Issue
I have a sed command that I need to execute through SSH. I'm coding in Python using Paramiko to SSH. The connection works and the sed command too. My problem is when I tried to merge them: I need to use sed as sudo (the sudo command works, I've test it with another command). Here's what I have:
session.exec_command("sudo bash -c \"" + """sudo sed -i "s/\"hostname\":" *"\".*\"/\"hostname\":" *"\"adddvariable\"/" /home/frappe/frappe-bench/sites/test-dev.site1.local/site_config.json""" + "\"")
The problem is that when this command run, the sed is considered 'unfinished', I get:
sed: -e expression #1, char 11: unterminated `s' command
I think it may be due to spaces in the sed command? I have no idea how to solve this one. I'm new to Python, Paramiko and SSH. Do someone know how to fix this?
Here's the full code if it helps:
ssh = paramiko.SSHClient()
ssh.set_missing_host_key_policy(paramiko.AutoAddPolicy())
ssh.connect(
hostname=server_address,
username=server_username,
key_filename=server_key_file
)
session = ssh.get_transport().open_session()
session.set_combine_stderr(True)
session.get_pty()
session.exec_command("sudo bash -c \"" + """sudo sed -i "s/\"hostname\":" *"\".*\"/\"hostname\":" *"\"adddvariable\"/" /home/frappe/frappe-bench/sites/test-dev.site1.local/site_config.json""" + "\"")
stdin = session.makefile('wb', -1)
stdout = session.makefile('rb', -1)
stdin.flush()
frappe.msgprint(_(stdout.read().decode("utf-8"))) # same as print(stdout.read().decode("utf-8"))
Solution
Your code is rather unclear. There should definitely be no need to run nested sudo
commands, and for a single command, wrapping it in sudo bash -c
accomplishes nothing and introduces a superfluous process and a significantly increased security surface, as well as significant quoting issues.
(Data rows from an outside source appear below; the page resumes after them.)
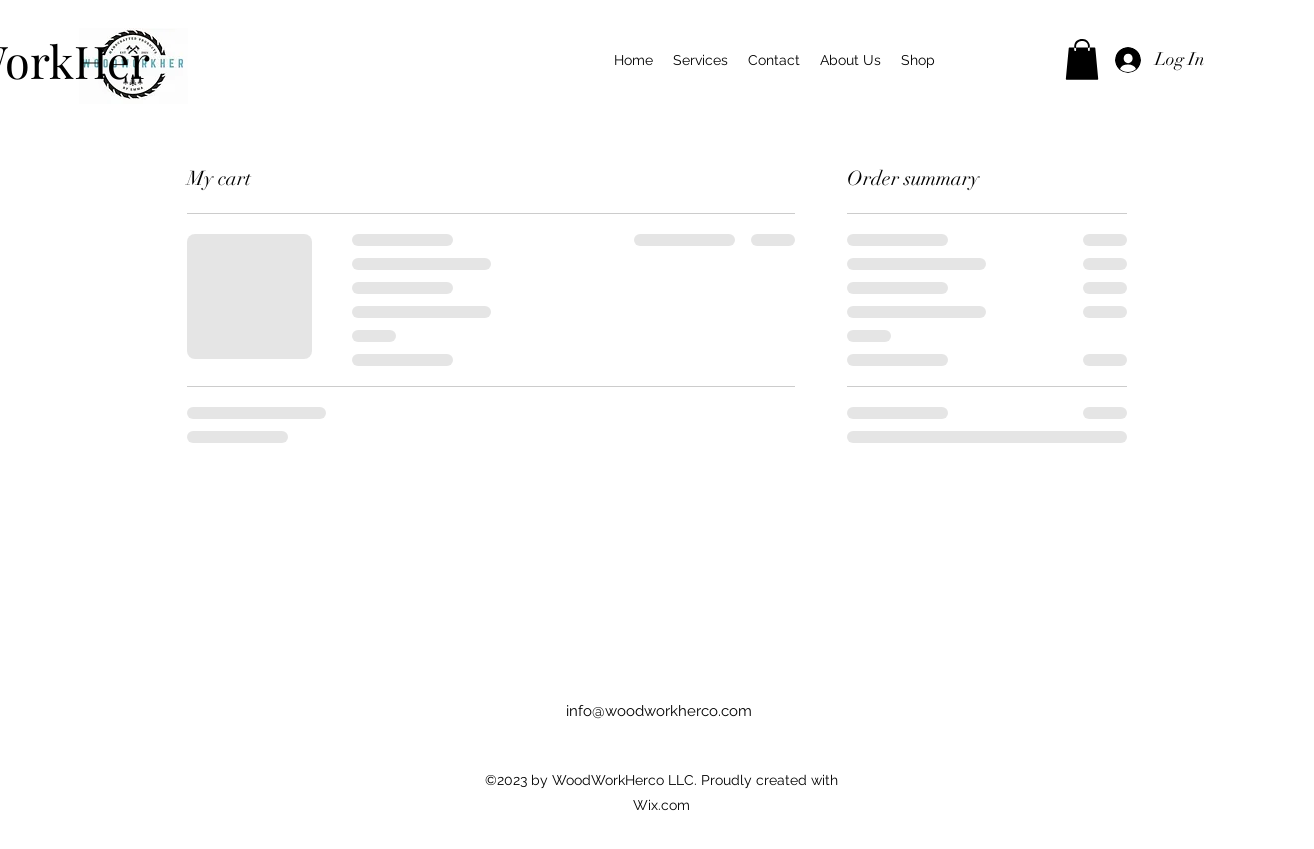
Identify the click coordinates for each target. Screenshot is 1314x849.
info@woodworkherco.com (659, 711)
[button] (1082, 59)
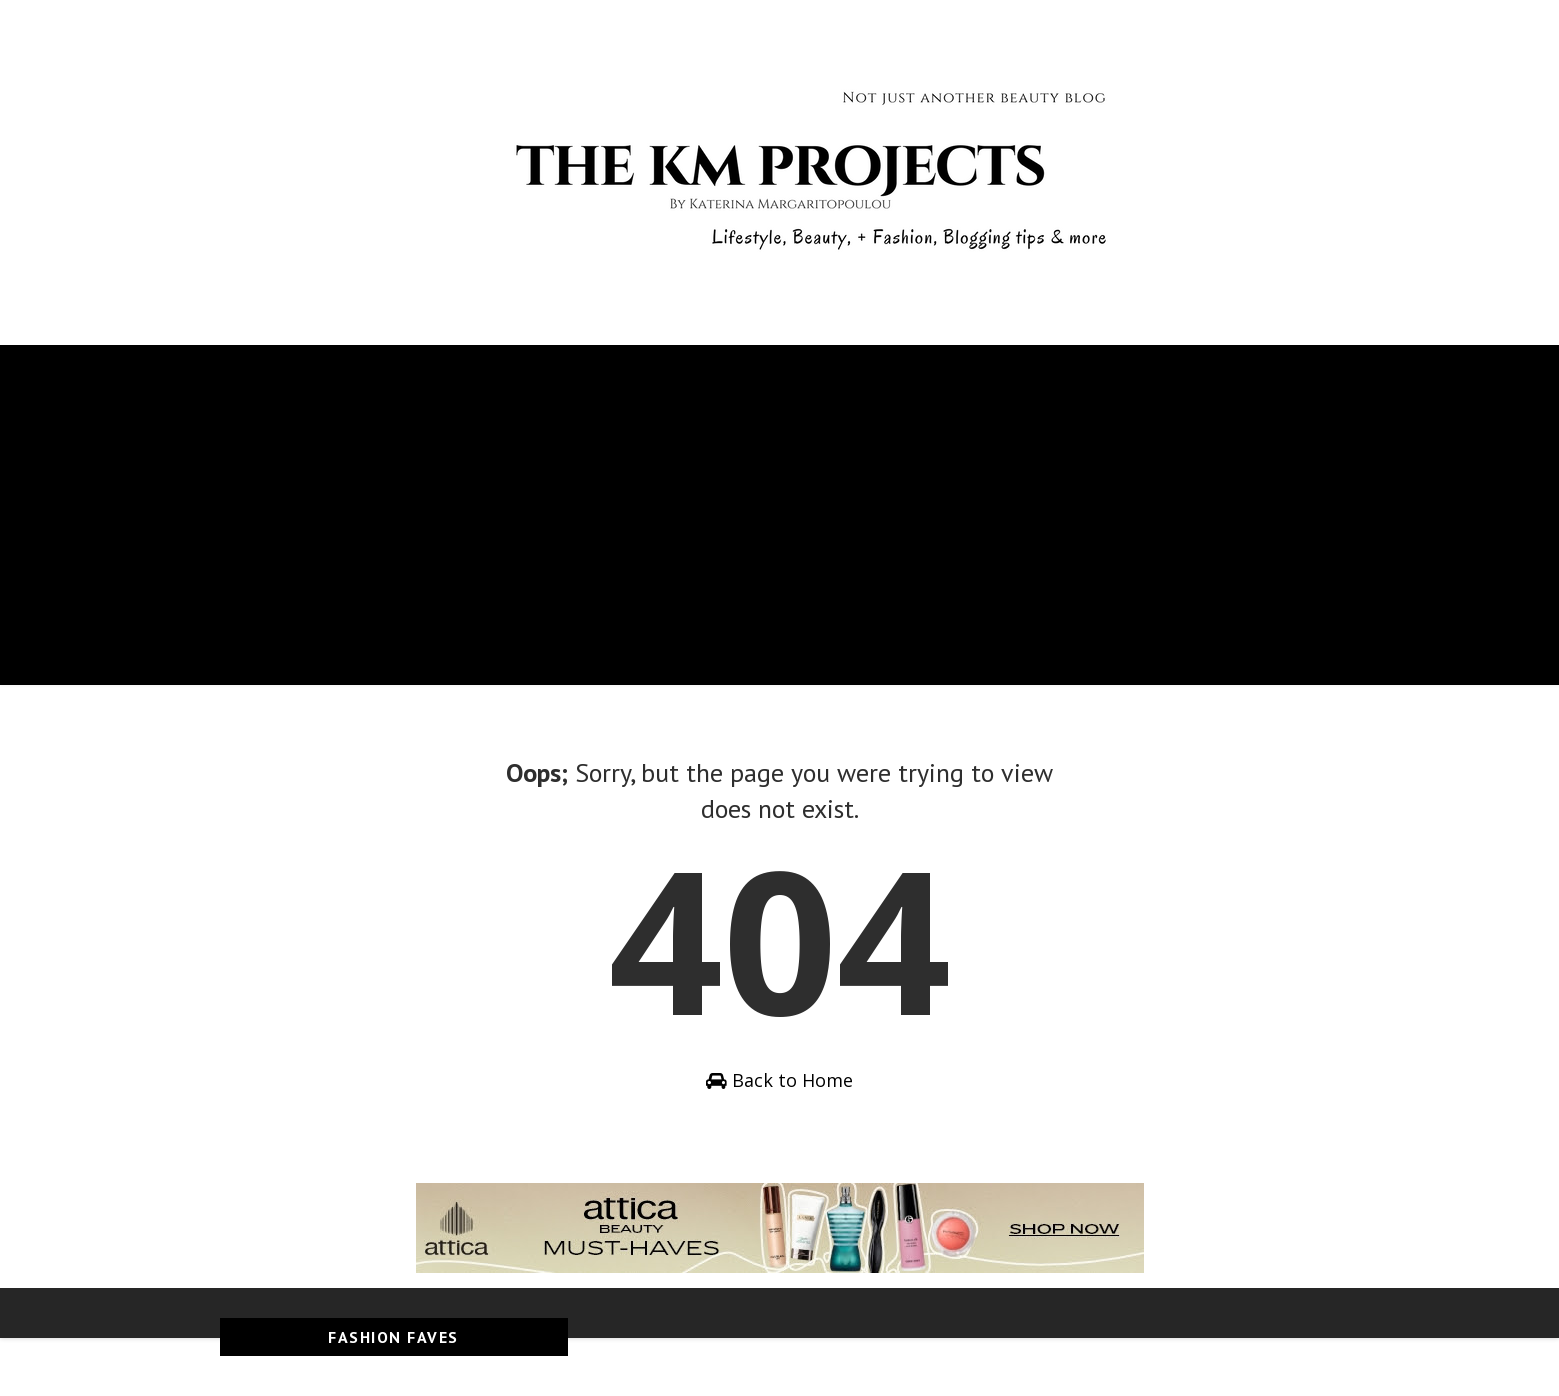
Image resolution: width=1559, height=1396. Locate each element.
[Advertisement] (780, 545)
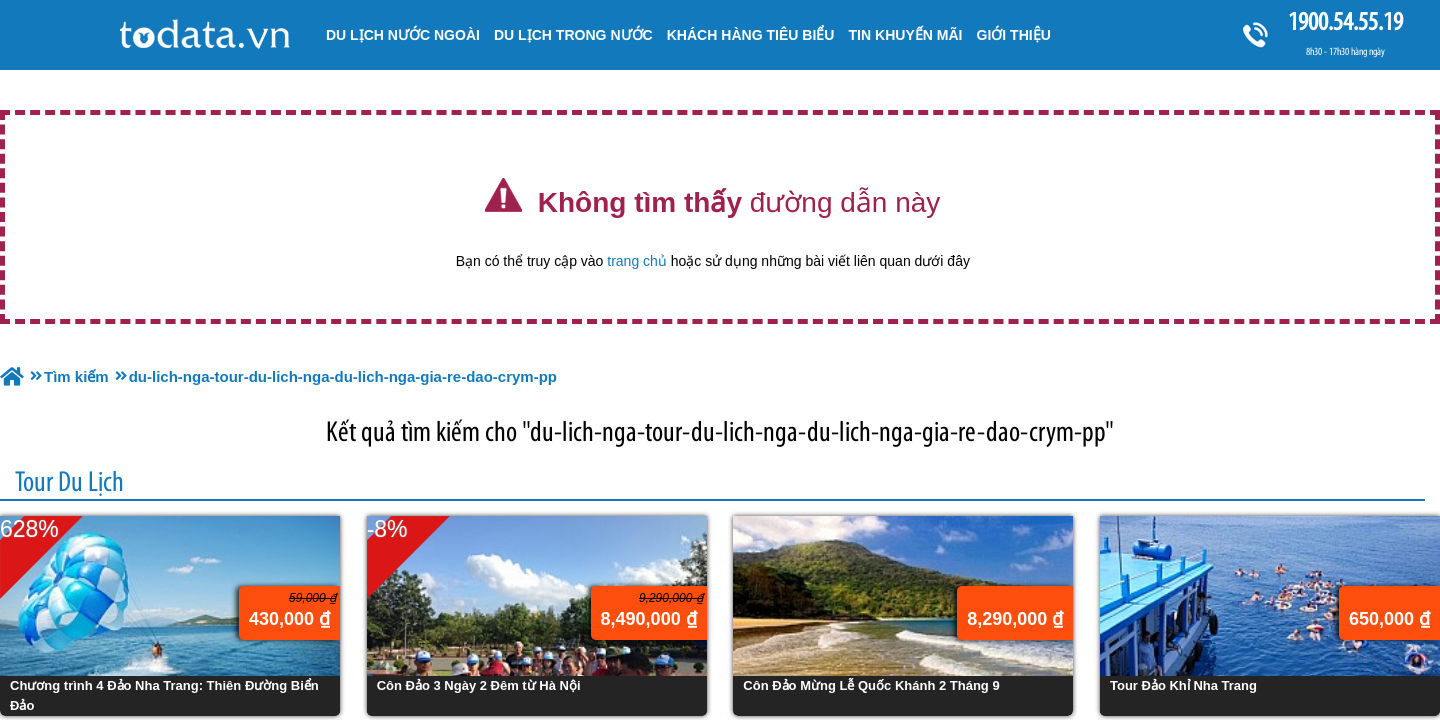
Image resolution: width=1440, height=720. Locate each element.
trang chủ (637, 261)
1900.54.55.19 (1345, 21)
Your immediate problem is probably most easily solved by using single quotes instead of double quotes around the sed
script, and getting rid of the extra sudo bash -c
.
session.exec_command("""sudo sed -i 's/"hostname": *"[^"]*"/"hostname": "adddvariable"/' /home/frappe/frappe-bench/sites/test-dev.site1.local/site_config.json""")
I'm not entirely sure I was able to guess what the sed
command should really accomplish. This one replaces (what appears to be) a JSON key/value hostname
with "hostname": "adddvariable"
, replacing whatever the old value was.
The argument to sed -i
should be a single string; a pair of single quotes prevent the shell from breaking up and tokenizing or otherwise changing the text between the single quotes. You should basically always use single quotes if you don't specifically need the shell to perform variable interpolation and/or command substitutions in the string.